The Position That Works Best
A supported squat, sometimes called “the Thinker” position, is what pelvic health specialists recommend. Here’s how to set it up:
- Place a footstool in front of the toilet. Rest both feet on it, hip-width apart, so your knees rise above hip level.
- Lean forward slightly. Rest your elbows on your knees or your forearms on your thighs.
- Relax your belly and pelvic floor. Let your abdomen expand rather than bracing or bearing down.
This position does two things at once. Raising your knees increases the angle of hip flexion, which relaxes the puborectalis muscle and straightens the rectum. Leaning forward compresses your abdomen gently against your thighs, adding natural pressure that helps move stool downward without forceful straining. Together, these changes reduce the effort needed and help your bowel empty more completely.
A clinical study of 52 people found that using a toilet stool improved bowel movement duration, reduced straining, and led to more complete evacuation. If you don’t have a stool handy, the American Physical Therapy Association’s pelvic health division suggests simply sitting forward comfortably, which captures some of the same benefit.
Choosing the Right Stool Height
Toilet stools typically come in two heights: 7 inches and 9 inches. The right one depends on your body and your toilet.
A 7-inch stool works for most people and fits standard toilets that measure 14 to 16 inches from the top of the bowl to the floor. If you’re tall, a 7-inch stool is also the better starting point because a higher stool can push your knees uncomfortably high. A 9-inch stool is better for shorter people, those who are flexible, or anyone with a “comfort height” toilet (the taller models that measure above 16.5 inches from bowl to floor). Those taller toilets sit higher off the ground, so you need a taller stool to get your knees above your hips.

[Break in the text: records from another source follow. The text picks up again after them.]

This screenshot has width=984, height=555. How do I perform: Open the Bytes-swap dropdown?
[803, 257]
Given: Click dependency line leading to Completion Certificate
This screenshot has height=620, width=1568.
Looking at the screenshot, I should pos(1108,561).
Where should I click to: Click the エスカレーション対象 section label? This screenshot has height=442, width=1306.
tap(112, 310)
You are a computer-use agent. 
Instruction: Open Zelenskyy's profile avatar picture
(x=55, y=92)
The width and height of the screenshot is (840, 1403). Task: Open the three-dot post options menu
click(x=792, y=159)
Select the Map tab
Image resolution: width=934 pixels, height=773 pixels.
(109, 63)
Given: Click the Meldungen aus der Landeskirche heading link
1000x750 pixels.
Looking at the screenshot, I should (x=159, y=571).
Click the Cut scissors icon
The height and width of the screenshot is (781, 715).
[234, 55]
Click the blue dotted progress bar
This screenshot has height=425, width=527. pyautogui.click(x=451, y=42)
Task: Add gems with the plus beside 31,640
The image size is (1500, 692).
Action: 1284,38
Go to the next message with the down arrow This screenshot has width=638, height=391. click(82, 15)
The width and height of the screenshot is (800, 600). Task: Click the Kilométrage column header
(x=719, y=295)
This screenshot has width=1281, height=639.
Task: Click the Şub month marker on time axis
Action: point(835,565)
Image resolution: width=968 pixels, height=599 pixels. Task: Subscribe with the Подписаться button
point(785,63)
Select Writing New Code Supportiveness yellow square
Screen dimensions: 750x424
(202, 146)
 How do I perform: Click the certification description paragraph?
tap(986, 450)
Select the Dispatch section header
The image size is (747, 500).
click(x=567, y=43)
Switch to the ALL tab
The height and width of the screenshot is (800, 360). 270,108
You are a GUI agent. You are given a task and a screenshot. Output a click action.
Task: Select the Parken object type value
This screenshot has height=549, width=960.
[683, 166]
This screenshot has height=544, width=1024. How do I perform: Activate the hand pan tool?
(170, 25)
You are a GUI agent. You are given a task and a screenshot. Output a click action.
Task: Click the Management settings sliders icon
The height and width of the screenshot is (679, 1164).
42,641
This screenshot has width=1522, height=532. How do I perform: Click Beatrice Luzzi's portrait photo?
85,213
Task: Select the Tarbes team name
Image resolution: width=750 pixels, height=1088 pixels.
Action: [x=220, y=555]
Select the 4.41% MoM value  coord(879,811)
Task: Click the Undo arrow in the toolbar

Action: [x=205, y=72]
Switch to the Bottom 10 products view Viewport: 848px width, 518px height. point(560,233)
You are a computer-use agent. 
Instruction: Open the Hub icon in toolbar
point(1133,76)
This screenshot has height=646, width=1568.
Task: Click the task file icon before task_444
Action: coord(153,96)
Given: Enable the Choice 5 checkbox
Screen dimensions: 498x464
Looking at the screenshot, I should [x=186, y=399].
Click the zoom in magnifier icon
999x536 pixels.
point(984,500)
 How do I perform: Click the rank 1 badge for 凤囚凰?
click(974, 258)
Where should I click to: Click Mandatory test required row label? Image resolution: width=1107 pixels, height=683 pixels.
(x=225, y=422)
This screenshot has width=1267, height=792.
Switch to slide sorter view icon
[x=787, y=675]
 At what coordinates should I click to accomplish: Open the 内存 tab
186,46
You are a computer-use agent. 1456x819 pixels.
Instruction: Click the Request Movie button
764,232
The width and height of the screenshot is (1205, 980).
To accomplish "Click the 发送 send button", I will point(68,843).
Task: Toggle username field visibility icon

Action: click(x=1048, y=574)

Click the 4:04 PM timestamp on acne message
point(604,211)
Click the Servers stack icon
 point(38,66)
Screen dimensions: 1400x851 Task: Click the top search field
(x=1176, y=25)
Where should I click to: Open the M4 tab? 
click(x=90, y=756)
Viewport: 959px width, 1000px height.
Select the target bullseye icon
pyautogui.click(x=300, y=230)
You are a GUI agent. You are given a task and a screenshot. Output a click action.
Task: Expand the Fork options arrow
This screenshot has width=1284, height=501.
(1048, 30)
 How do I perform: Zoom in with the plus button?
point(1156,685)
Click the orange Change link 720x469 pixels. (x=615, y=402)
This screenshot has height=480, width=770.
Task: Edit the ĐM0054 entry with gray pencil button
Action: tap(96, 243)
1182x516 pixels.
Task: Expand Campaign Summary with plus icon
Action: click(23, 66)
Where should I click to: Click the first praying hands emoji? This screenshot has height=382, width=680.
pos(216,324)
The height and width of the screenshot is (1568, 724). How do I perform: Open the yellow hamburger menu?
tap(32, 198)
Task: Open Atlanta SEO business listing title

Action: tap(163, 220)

To check your toilet height, lift the seat and measure from the top of the bowl rim straight down to the floor. Anything above 16.5 inches means you likely need the 9-inch option.
How Long You Should Stay on the Toilet
Five minutes is the maximum recommended time for a single bathroom visit, according to Cleveland Clinic gastroenterologists. If nothing has happened by then, get up and try again later. Sitting longer doesn’t help and actively increases your risk of problems.
Prolonged sitting puts sustained pressure on rectal veins, which have to push blood upward against gravity. The longer you sit, the more those veins swell. Straining compounds the effect by increasing pressure even further. This is the primary mechanical pathway to hemorrhoids, and it’s largely avoidable.
Why Your Phone Matters More Than You Think
A study of 125 adults undergoing screening colonoscopies found that people who used smartphones on the toilet had a 46% higher risk of hemorrhoids compared to those who didn’t. The connection isn’t the phone itself. It’s the time. About 37% of phone users reported spending more than five minutes per bathroom visit, compared to just 7% of people who left their phone outside.
Scrolling extends your toilet time without you noticing. You finish your bowel movement but stay seated, and the pressure on rectal tissue continues. The researchers found this association held even after adjusting for age, exercise habits, and fiber intake. Leaving your phone outside the bathroom is one of the simplest things you can do for your rectal health.
What to Avoid
Sitting bolt upright with your feet flat on the floor is the least effective position. It keeps the rectum bent and forces you to strain harder. Leaning backward is even worse, as it increases the kink angle further.
Bearing down hard is another common mistake. Forceful straining spikes intra-abdominal pressure and pushes blood into the rectal veins. If you’re in the right position with your knees elevated and your torso tilted forward, you shouldn’t need much effort. A gentle push or even just relaxing the pelvic floor should be enough. If it’s not, the issue is more likely dietary (not enough fiber or water) than postural, and adjusting what you eat will do more than adjusting how you sit.